AGI will be the ultimate accelerator of change, for better or worse. It promises massive progress, but also raises fundamental questions about the meaning of work, freedom, privacy, and even the role of humans in society. We have everything to gain… and everything to lose, if we don’t stay in control.

M. Descamps

6/26/20252 min read

We’re hearing more and more about AGI—Artificial General Intelligence. It’s basically the ultimate fantasy for engineers: creating a machine that can understand, learn, reason, and act in any situation, just like (or better than) a human. Unlike today’s AIs, which are amazing at one specific task but useless outside their area, AGI could do everything: give you health advice, write a novel, invent new technology, negotiate a contract, even cook for you. Everything, really.

If that sounds like science fiction, I get it. But honestly, we’re getting there a lot faster than most people think. Big tech companies are pouring money into it, research is exploding, and even governments are starting to freak out a little.

So, what will this actually change for us?
First, most “intellectual” jobs are going to take a massive hit. If you’re in accounting, law, translation, or consulting, get ready to have a digital “colleague” who works 24/7, never gets tired, and learns at lightning speed. Even creative jobs aren’t safe—AGI will be able to write, compose, design, and do it all without human egos or limits.

At first, it’ll seem amazing: who wouldn’t want a super-powerful assistant who answers instantly, solves any problem, and even warns you before issues come up? We’re all going to save a ton of time, for sure. But the real question is, what are we going to do with that time? Will we actually use it to grow and create, or just consume even more pre-chewed distractions?

Here’s what really worries me: power. Who controls AGI? A handful of mega-corporations, governments, or a tech elite? We’ll be told AGI is “objective,” but who programmed its values? Who can check what it’s doing, or what it decides? There’s a real risk of sliding into an ultra-controlled society, with only the illusion of freedom.

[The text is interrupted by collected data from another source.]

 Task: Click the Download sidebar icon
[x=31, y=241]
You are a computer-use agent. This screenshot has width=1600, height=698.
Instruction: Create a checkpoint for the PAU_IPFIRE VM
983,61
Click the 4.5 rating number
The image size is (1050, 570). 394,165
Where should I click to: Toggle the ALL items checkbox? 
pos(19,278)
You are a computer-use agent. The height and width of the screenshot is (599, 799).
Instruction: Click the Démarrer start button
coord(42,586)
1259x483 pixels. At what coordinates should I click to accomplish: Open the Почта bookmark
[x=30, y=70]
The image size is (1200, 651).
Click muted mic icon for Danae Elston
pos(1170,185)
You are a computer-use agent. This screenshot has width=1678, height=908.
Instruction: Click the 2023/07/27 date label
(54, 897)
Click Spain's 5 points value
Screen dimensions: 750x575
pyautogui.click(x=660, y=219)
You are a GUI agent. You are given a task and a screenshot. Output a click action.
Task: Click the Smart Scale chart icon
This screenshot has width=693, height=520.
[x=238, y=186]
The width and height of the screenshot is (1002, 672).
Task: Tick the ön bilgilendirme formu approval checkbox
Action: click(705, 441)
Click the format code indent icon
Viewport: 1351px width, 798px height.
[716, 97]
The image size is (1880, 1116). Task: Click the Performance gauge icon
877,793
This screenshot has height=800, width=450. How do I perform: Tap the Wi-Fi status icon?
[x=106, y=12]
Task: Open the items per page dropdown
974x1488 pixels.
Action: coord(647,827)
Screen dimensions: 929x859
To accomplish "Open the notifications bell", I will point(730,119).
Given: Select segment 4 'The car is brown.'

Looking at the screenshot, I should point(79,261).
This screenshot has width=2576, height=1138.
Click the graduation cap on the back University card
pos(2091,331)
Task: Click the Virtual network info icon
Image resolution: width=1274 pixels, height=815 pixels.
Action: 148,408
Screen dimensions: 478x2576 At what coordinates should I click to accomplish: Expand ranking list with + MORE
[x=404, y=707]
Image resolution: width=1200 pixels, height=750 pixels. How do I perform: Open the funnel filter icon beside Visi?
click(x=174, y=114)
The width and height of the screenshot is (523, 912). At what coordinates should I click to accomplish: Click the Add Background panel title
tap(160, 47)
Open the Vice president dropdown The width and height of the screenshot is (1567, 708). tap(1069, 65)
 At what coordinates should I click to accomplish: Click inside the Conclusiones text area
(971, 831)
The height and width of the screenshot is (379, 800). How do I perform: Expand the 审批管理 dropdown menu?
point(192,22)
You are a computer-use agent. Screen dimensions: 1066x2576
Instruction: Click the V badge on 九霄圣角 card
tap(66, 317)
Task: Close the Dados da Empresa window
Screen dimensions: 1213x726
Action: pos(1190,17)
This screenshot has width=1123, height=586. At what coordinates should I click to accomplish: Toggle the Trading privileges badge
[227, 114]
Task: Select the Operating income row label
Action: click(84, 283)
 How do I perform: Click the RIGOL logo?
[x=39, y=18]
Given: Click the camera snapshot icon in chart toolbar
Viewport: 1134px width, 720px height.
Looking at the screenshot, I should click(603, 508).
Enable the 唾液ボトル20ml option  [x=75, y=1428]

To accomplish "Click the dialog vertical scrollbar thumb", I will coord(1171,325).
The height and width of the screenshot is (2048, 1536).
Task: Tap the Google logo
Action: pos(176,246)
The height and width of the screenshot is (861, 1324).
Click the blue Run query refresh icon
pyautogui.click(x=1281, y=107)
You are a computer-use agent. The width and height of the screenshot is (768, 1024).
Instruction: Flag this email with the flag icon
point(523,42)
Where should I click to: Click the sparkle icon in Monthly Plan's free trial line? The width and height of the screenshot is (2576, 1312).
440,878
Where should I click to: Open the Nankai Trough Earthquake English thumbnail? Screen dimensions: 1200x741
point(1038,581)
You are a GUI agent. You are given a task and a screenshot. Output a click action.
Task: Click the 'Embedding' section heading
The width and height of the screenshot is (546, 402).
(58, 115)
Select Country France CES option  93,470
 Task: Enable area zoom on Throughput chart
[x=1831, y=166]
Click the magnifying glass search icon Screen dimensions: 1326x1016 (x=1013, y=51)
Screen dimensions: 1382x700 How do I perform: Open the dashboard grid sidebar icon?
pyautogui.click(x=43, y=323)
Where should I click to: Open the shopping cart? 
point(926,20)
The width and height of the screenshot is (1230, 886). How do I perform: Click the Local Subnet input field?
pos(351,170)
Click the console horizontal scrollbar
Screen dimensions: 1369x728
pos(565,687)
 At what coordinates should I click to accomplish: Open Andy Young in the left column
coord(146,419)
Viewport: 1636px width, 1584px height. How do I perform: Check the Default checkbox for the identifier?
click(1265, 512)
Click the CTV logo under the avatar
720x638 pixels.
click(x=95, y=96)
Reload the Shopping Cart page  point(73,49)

And what about privacy? Nothing will escape analysis, all under the pretext of helping you, optimizing you, predicting your needs. There’s also a risk of isolation: if you talk all day to a machine that knows you better than your friends, will you still want to deal with the mess and unpredictability of real human relationships?

Bottom line: AGI could be a dream or a nightmare, depending on how we use it. It’s going to shake up everything, probably way faster than we expect. And maybe the biggest risk isn’t that it’ll surpass us, but that we’ll just hand over—without even noticing—everything that makes us human.